At the start of the fourth set, both players kept holding serve without wasting any time in the process. Federer created his first two break points in the fifth game at 2-2, 15-30 by delivering a stunning backhand winner down the line. Instantly, Cilic literally evaporated Federer’s hopes as yet another three aces crashed down his side of the court. Tension grew inside Centre Court and culminated when Federer faced a match point at 4-5, 30-40. To the crowd’s relief, Cilic sent his second serve return long and Federer managed to hold on, forcing to fend off another match point at 5-6, 30-40 which he did by serving an ace out wide.
A second tiebreak of the afternoon ensued, further inciting an already vibrant crowd. Both players went toe to toe, delivering some clutch serving and ball-striking. As with many of his opportunities during this match before, a second set point for Federer at 6-5 was swiftly nullified by a Cilic ace. The previous one had come and gone quickly with a shocking forehand miss of Federer on the front foot.

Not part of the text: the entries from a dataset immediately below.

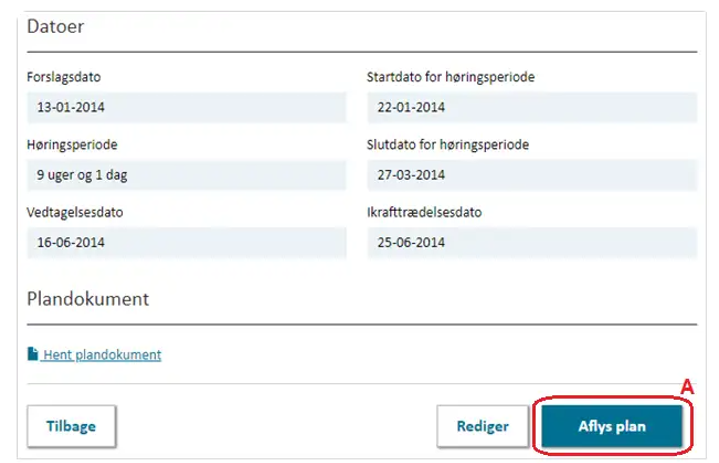
Task: Click the Vedtagelsesdato field showing 16-06-2014
Action: pos(187,243)
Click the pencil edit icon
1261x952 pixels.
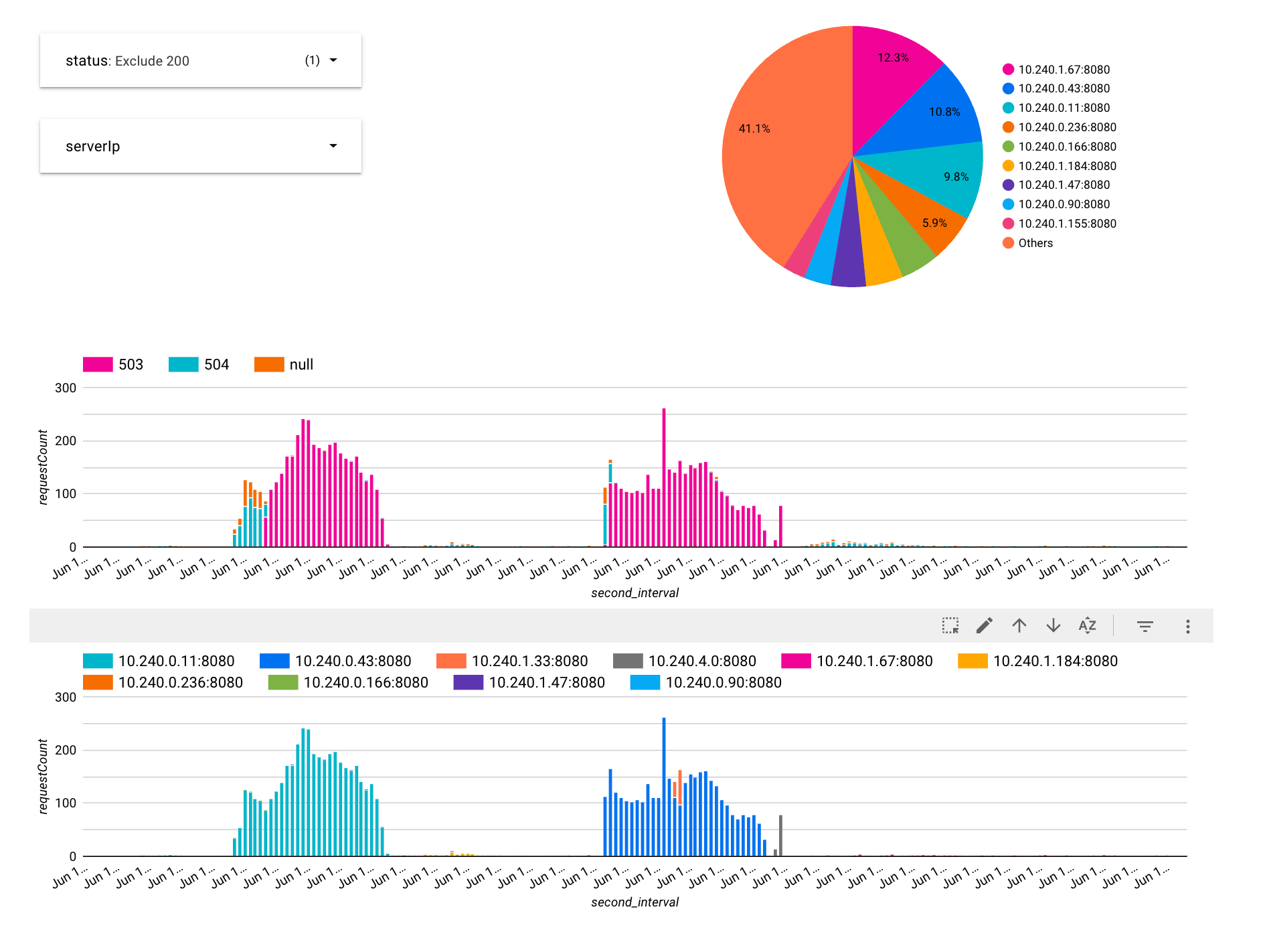pos(984,626)
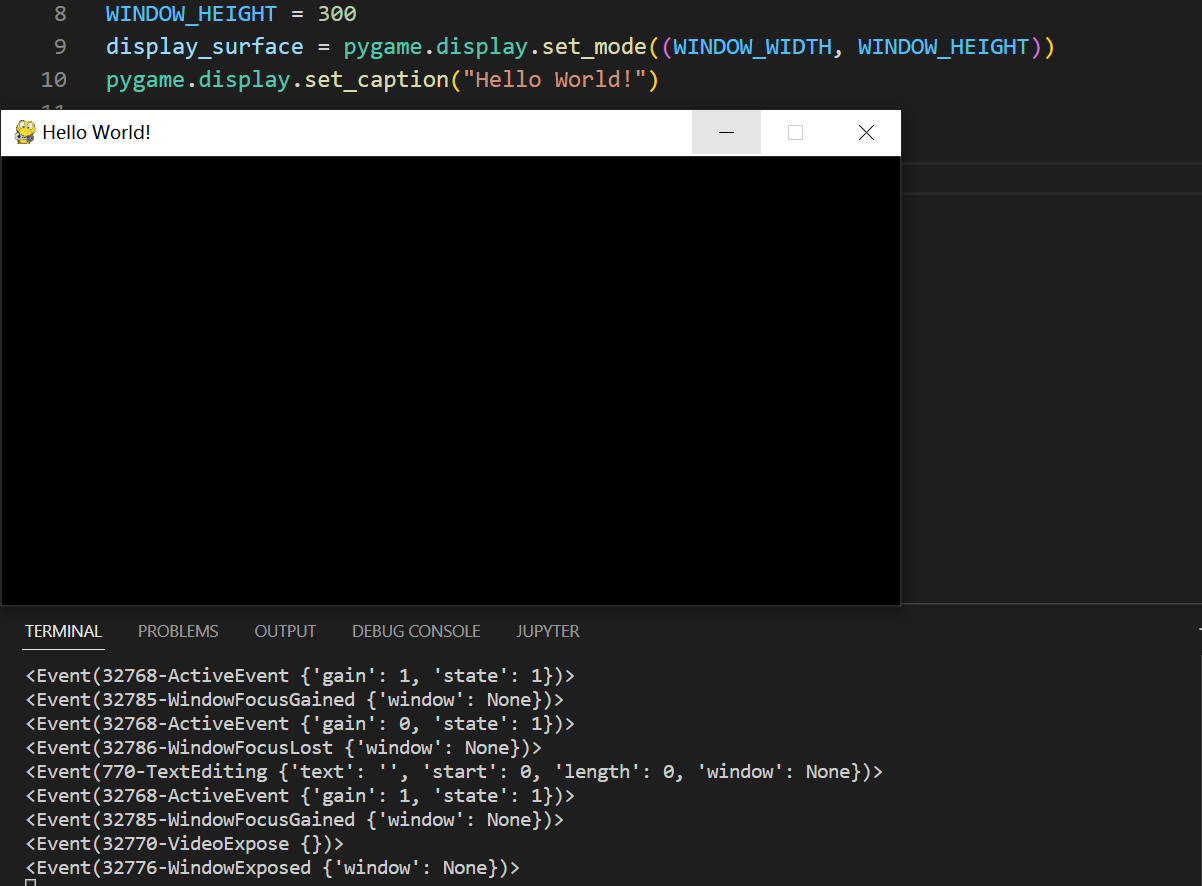Maximize the Hello World! pygame window
Viewport: 1202px width, 886px height.
click(796, 133)
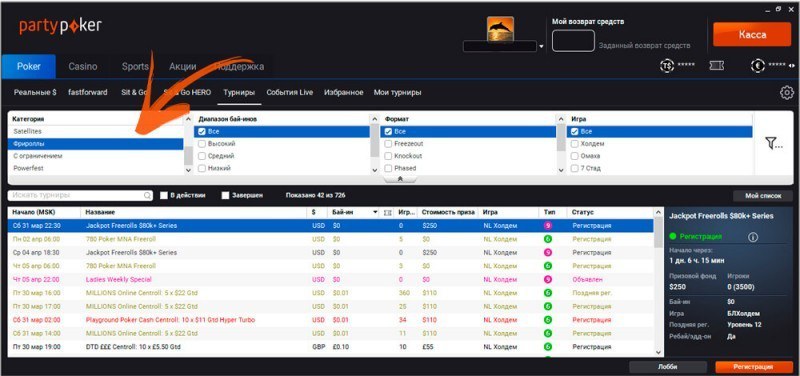Screen dimensions: 800x376
Task: Open lobby settings gear icon
Action: (787, 93)
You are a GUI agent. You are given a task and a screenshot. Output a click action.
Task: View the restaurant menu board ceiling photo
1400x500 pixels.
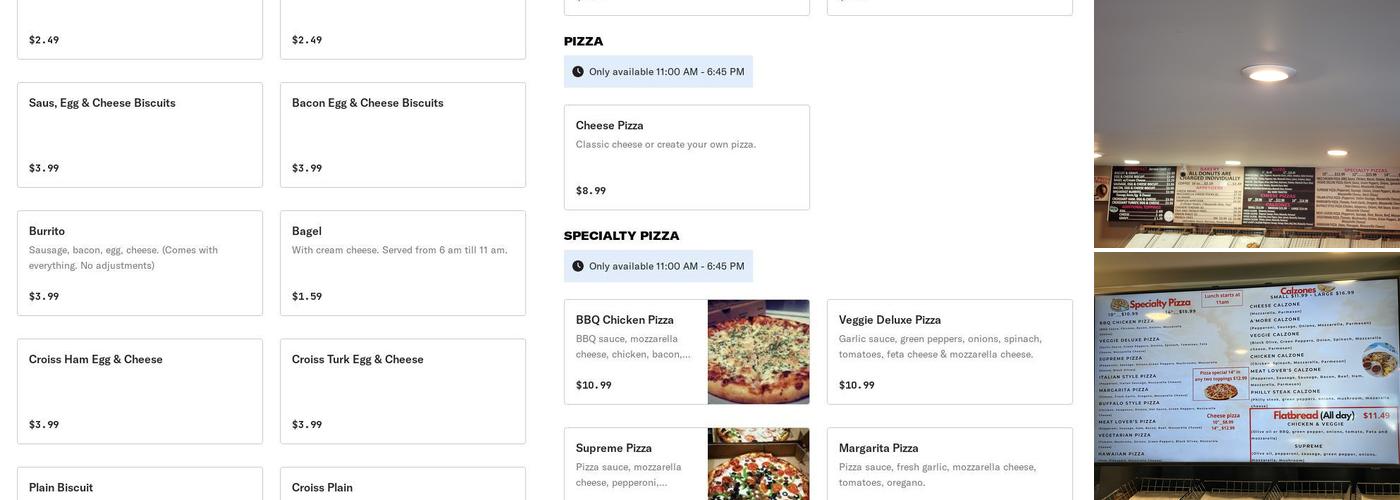click(x=1246, y=124)
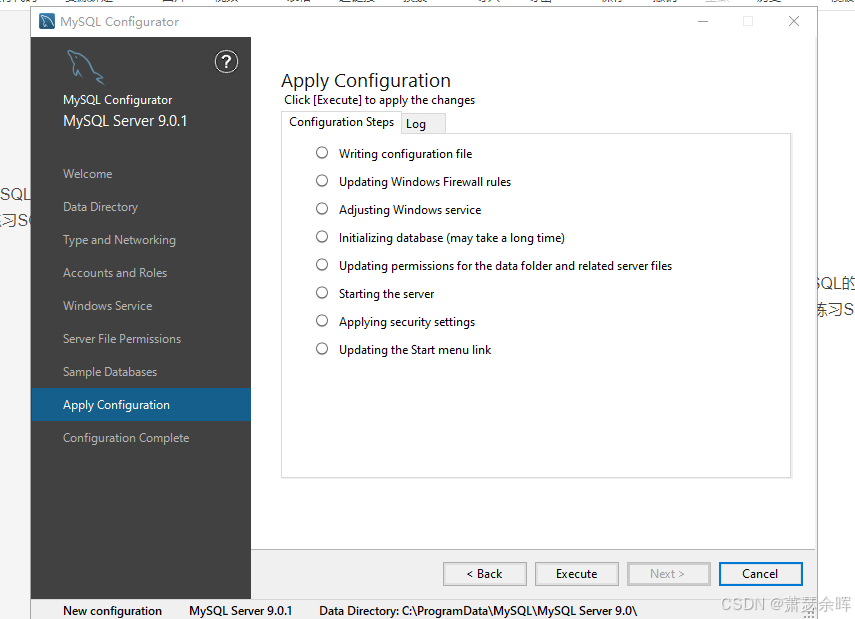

At 6-7 Federer was asked to save yet another match point which he did just as quickly as Cilic with a second serve service winner. Federer created a third set point by resisting a fierce forehand return of Cilic and ultimately securing the point at the net. Cilic however, denied Federer through a tremendous backhand pass up the line in the following point. Uncharacteristically, Cilic served the first double fault of the set at an equally inconvenient occasion reminiscent of the third set.
The Swiss did not convert his fourth set point either, this time a forehand unforced error being the cause. Some astonishing defending saw him go up 10-9 and create yet another chance at leveling the match. Ultimately, Cilic netted a forehand and immediately Federer’s joy was resembled by the crowd’s roar of excitation.
Quite evidently, self-belief had fully been restored in the seven time champion as his service games stayed untouched for the remainder of the match. He began sending passing winners off of both wings to the other side of the court, some of which – especially on the backhand side – were absolutely stunning, such as the backhand up the line passing flicker which Sky Sports commentator Mark Petchey regarded as “the best shot of the day”.
Although a break point came and went for Federer, he was finally able to bring himself into the driving seat by profiting from a forehand error of Cilic and being given an opportunity to serve out the match. During the match’s last game, Federer’s victory never seemed to be in doubt anymore. Ending the match on an exclamation mark of serving strength, Federer completed a stunning comeback 6-7, 4-6, 6-3, 7-6, 6-3 win in three hours and 17 minutes in what might go down as one for the ages.